FALCON: experimental PacBio diploid assembler -- Out-of-date -- Please use a binary release: https://github.com/PacificBiosciences/FALCON_unzip/wiki/Binaries
https://github.com/PacificBiosciences/FALCON_unzip/wiki/Binaries
Other
205 stars 102 forks source link

fc_run.py was killed in SLRUM system occasionally #376

Open tangerzhang opened 8 years ago

tangerzhang commented 8 years ago

Hello, I was running FALCON in SLRUM system, however the main program fc_run.py was killed sometimes. I did not find any error information. Here is part of output of fc_run.py:

[INFO]# of tasks in complete graph: 13
[INFO]tick: 1, #updatedTasks: 0, sleep_time=0.000000
[INFO]Running task from function task_run_consensus()
[INFO]Running task from function task_run_consensus()
[INFO](slurm) '/WORK/fafu_xtzhang_1/falcon_test/0-rawreads/preads/c_00001.sh'
[INFO]Running task from function task_run_consensus()
[INFO]Queued 'task://localhost/ct_00001' ...
[INFO]Queued 'task://localhost/ct_00002' ...
[INFO]Queued 'task://localhost/ct_00003' ...
[INFO]tick: 2, #updatedTasks: 3, sleep_time=0.000000
[INFO](slurm) '/WORK/fafu_xtzhang_1/falcon_test/0-rawreads/preads/c_00002.sh'
[INFO](slurm) '/WORK/fafu_xtzhang_1/falcon_test/0-rawreads/preads/c_00003.sh'
Submitted batch job 12724
Submitted batch job 12725
[INFO]tick: 4, #updatedTasks: 3, sleep_time=0.200000
Submitted batch job 12726
[INFO]tick: 8, #updatedTasks: 3, sleep_time=0.600000
[INFO]tick: 16, #updatedTasks: 3, sleep_time=1.000000
[INFO]tick: 32, #updatedTasks: 3, sleep_time=1.000000
[INFO]tick: 64, #updatedTasks: 3, sleep_time=1.000000
Killed 

Any suggestions?
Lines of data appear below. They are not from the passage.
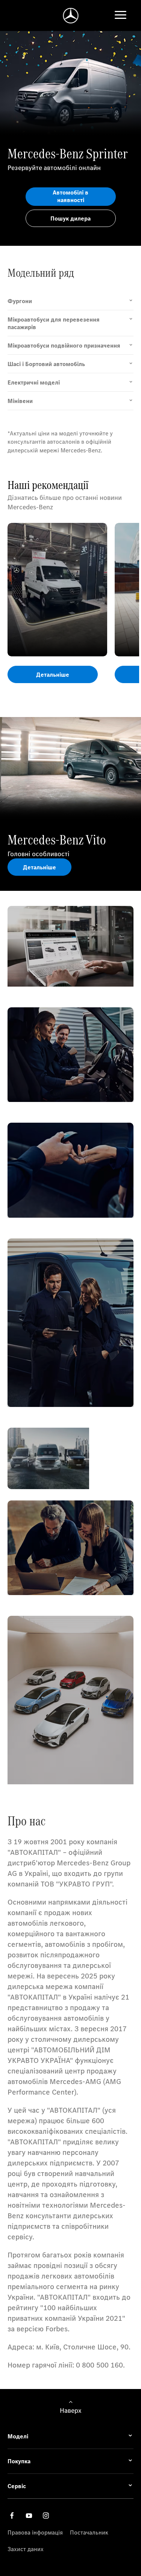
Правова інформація (35, 2532)
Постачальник (89, 2532)
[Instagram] (45, 2515)
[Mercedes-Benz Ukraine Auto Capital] (70, 15)
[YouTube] (28, 2515)
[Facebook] (12, 2515)
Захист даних (26, 2549)
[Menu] (120, 15)
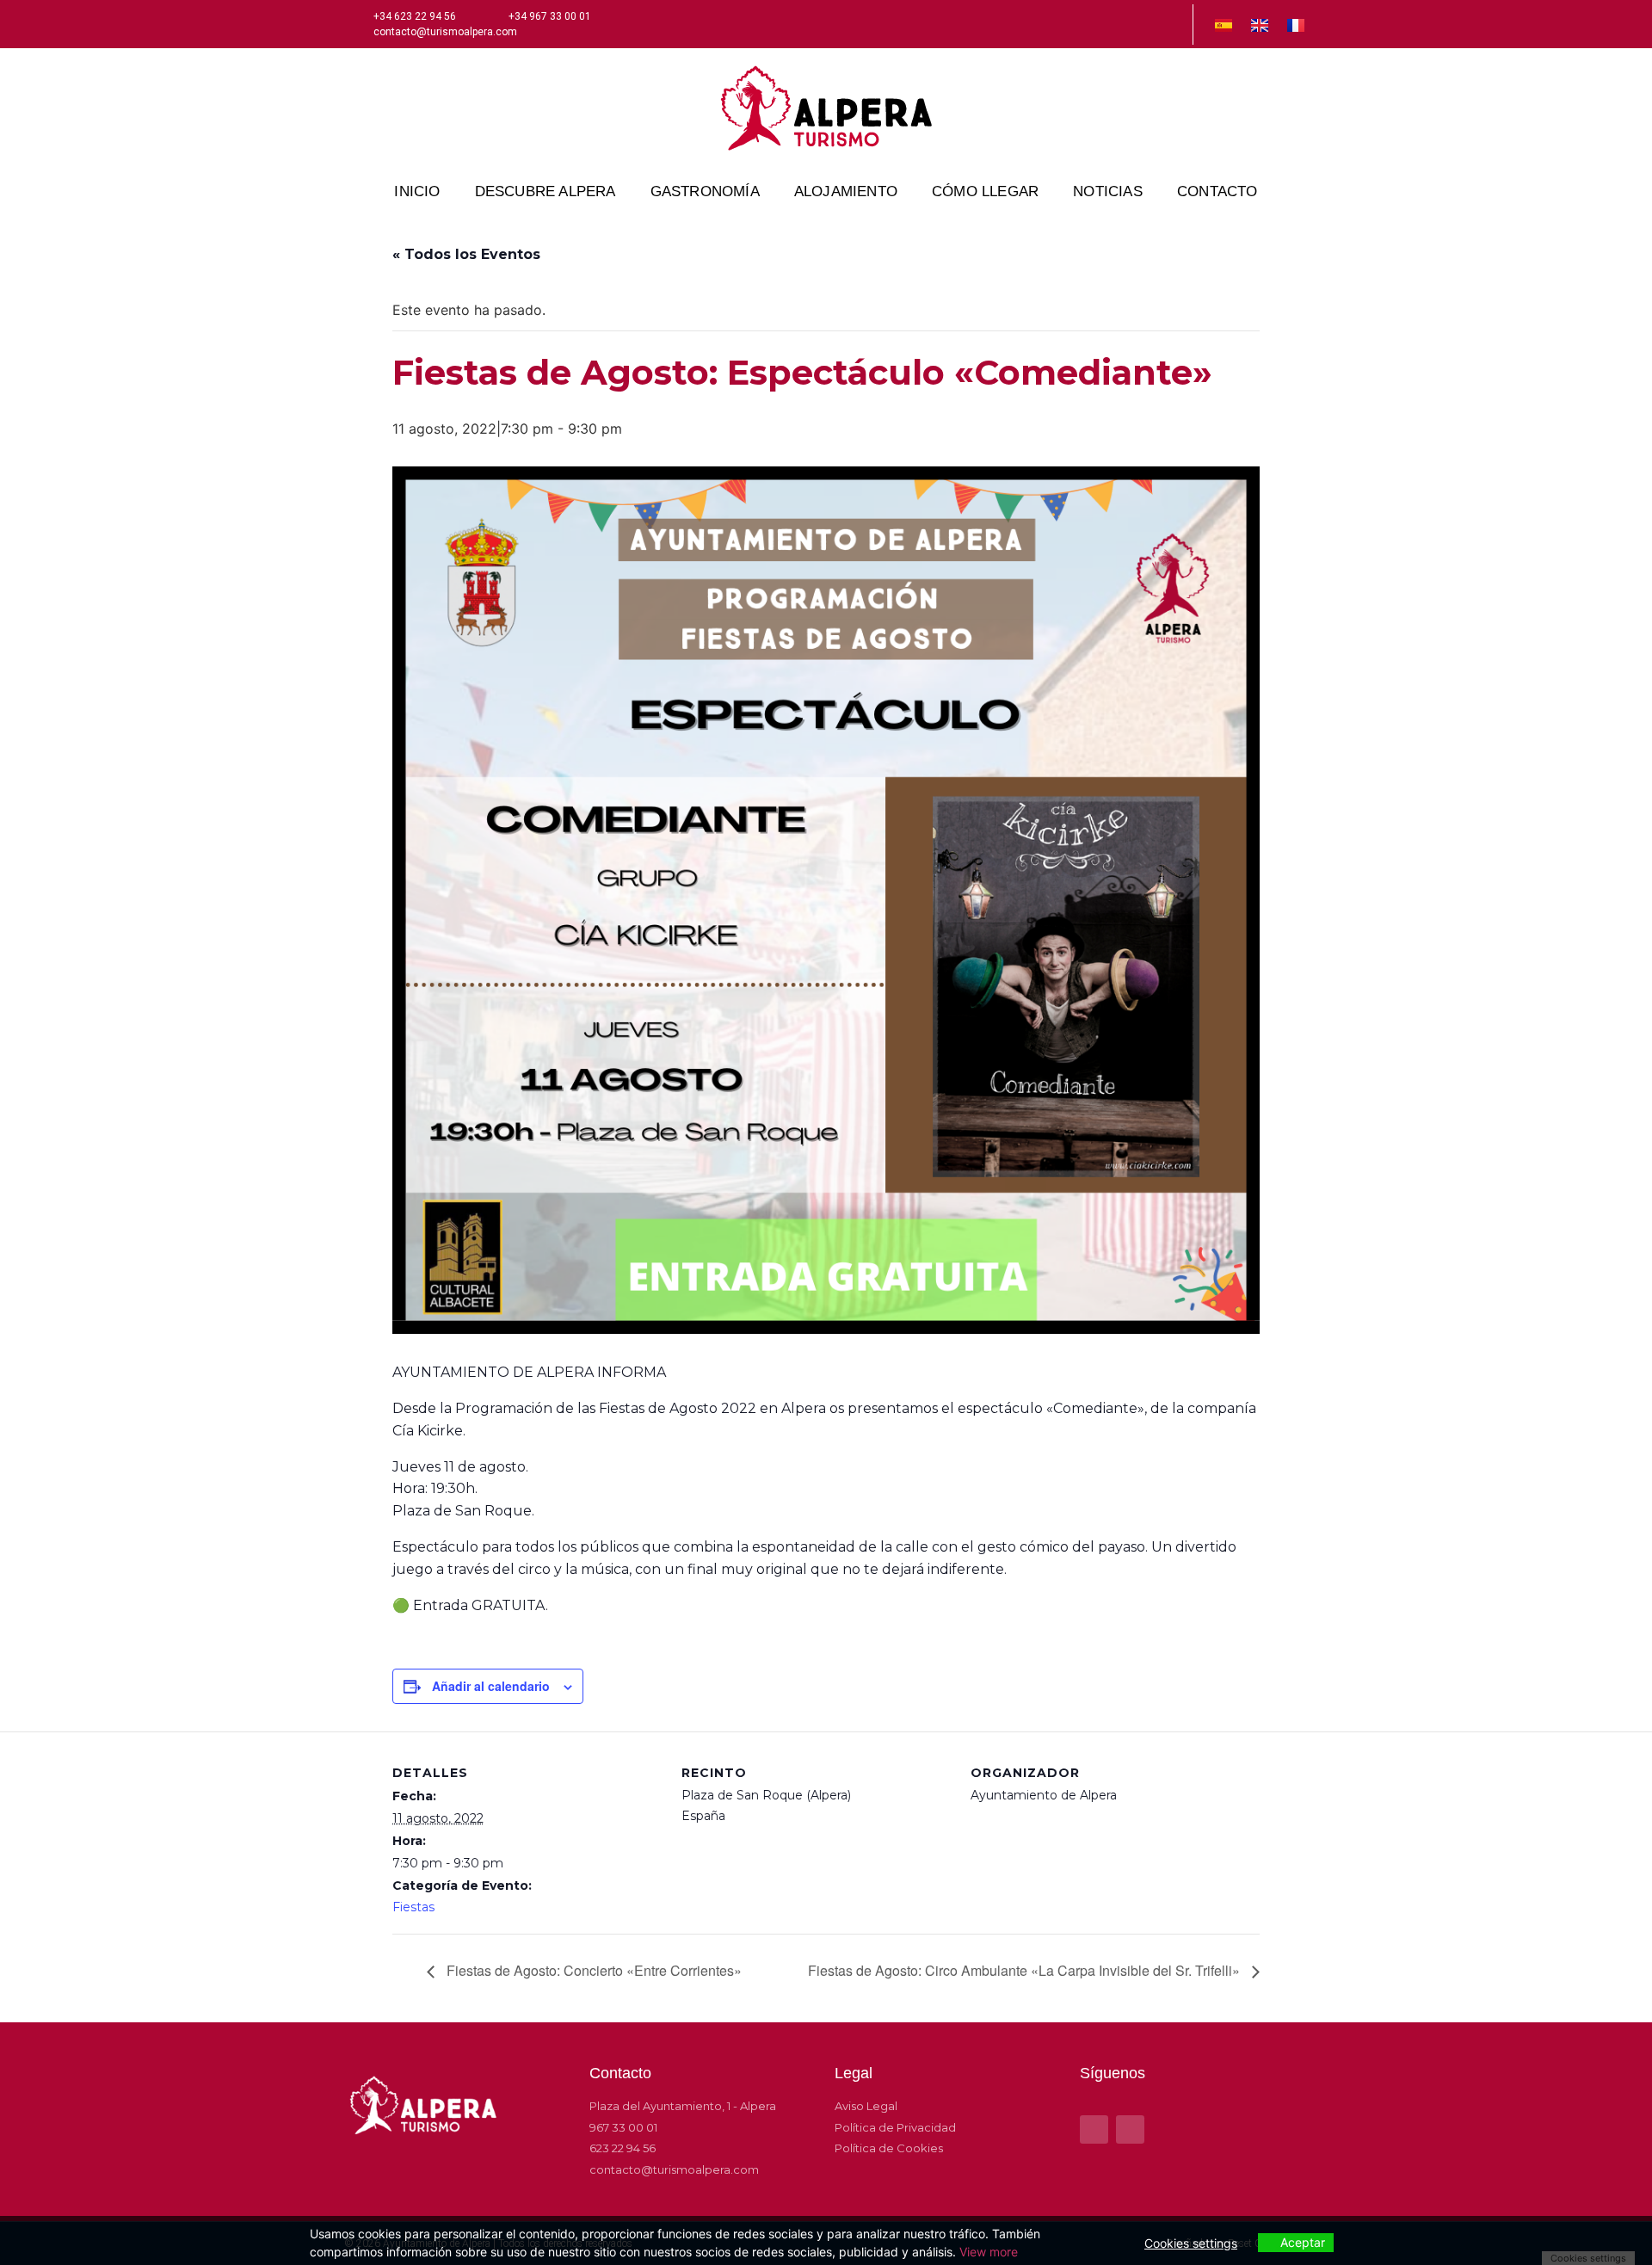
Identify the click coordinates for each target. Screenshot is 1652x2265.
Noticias (1108, 191)
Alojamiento (845, 191)
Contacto (1217, 191)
Thanks!

pb-cdunn commented 8 years ago

No idea. It's hard to know why a job is killed. You'd have to investigate at your end.

However, you can simply restart the workflow. Completely tasks will not be re-run.

If you have the latest FALCON, then you should have set use_tmpdir = true (so that partial results do not appear in your NFS directories) before the first run. Then, to re-run, simply rm -rf mypwatcher/ (which watches running processes in the Grid) and run as before.